▸ **What you are asked to do**: Find the line below with "You are a GUI" and the line with "Image resolution: width=755". Output exactly those lines and everything between them, leaving out the pictures.
== The records
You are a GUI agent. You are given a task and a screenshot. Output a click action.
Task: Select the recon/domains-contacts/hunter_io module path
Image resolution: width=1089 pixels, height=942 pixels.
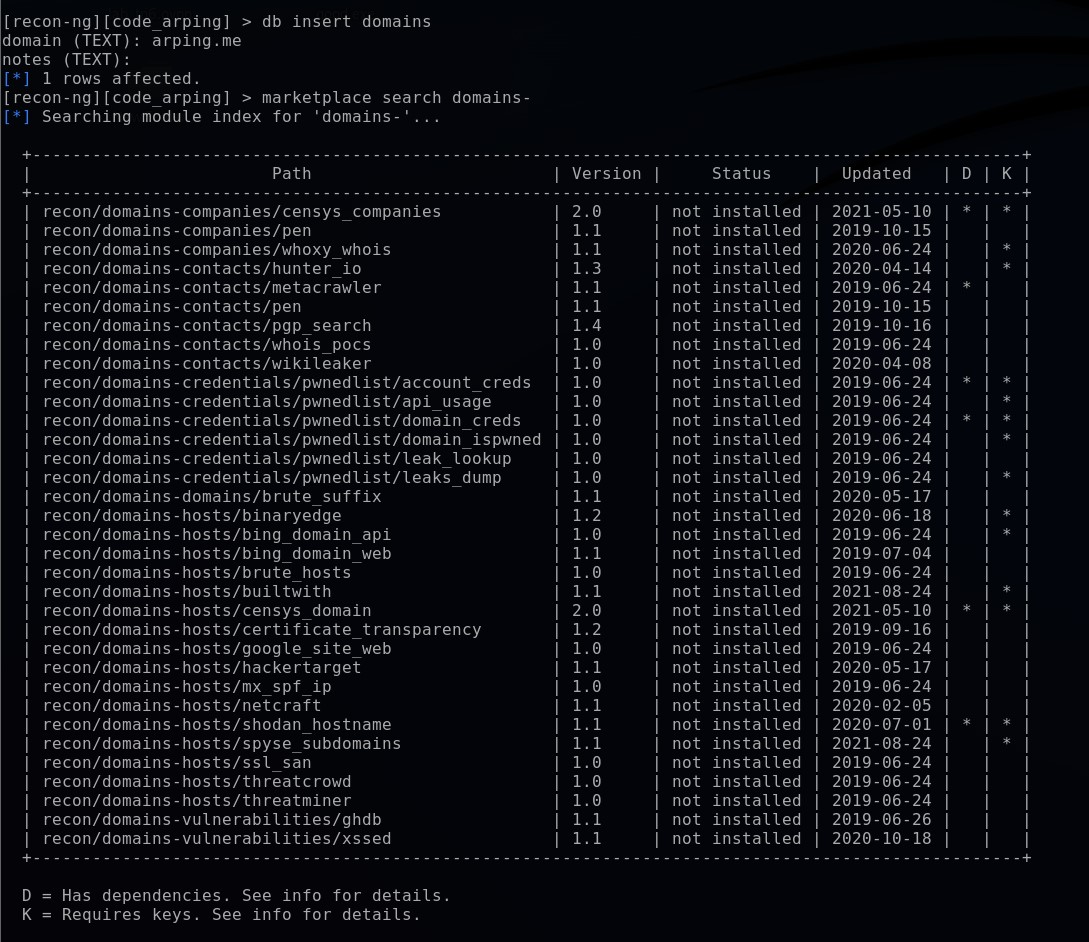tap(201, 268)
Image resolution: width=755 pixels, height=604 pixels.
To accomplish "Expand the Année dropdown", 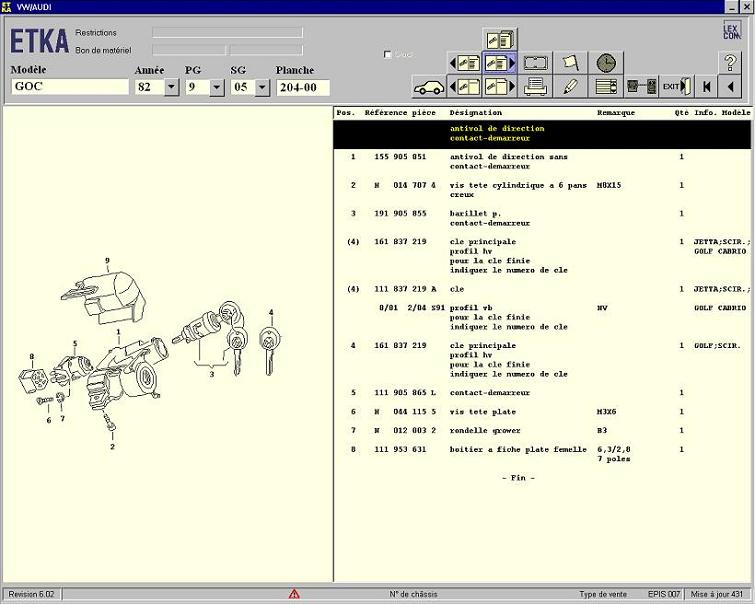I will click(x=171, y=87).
====
== The records
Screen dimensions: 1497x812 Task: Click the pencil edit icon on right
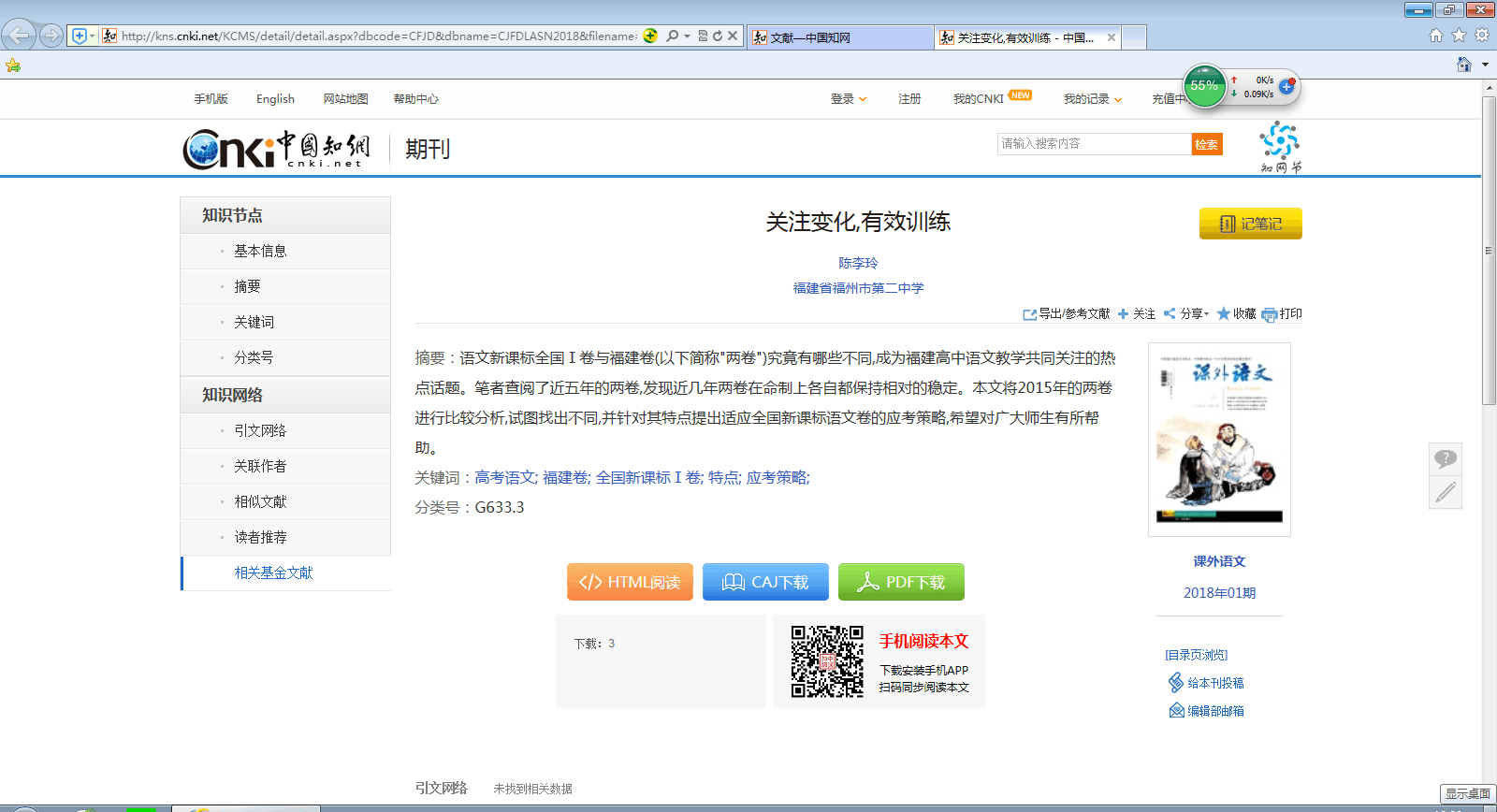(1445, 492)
====
▸ **Response to the exercise**:
You are a GUI agent. You are given a task and a screenshot. Output a click action.
Task: Select the recon/domains-contacts/hunter_io module path
Image resolution: width=1089 pixels, height=942 pixels.
tap(201, 268)
Image resolution: width=755 pixels, height=604 pixels.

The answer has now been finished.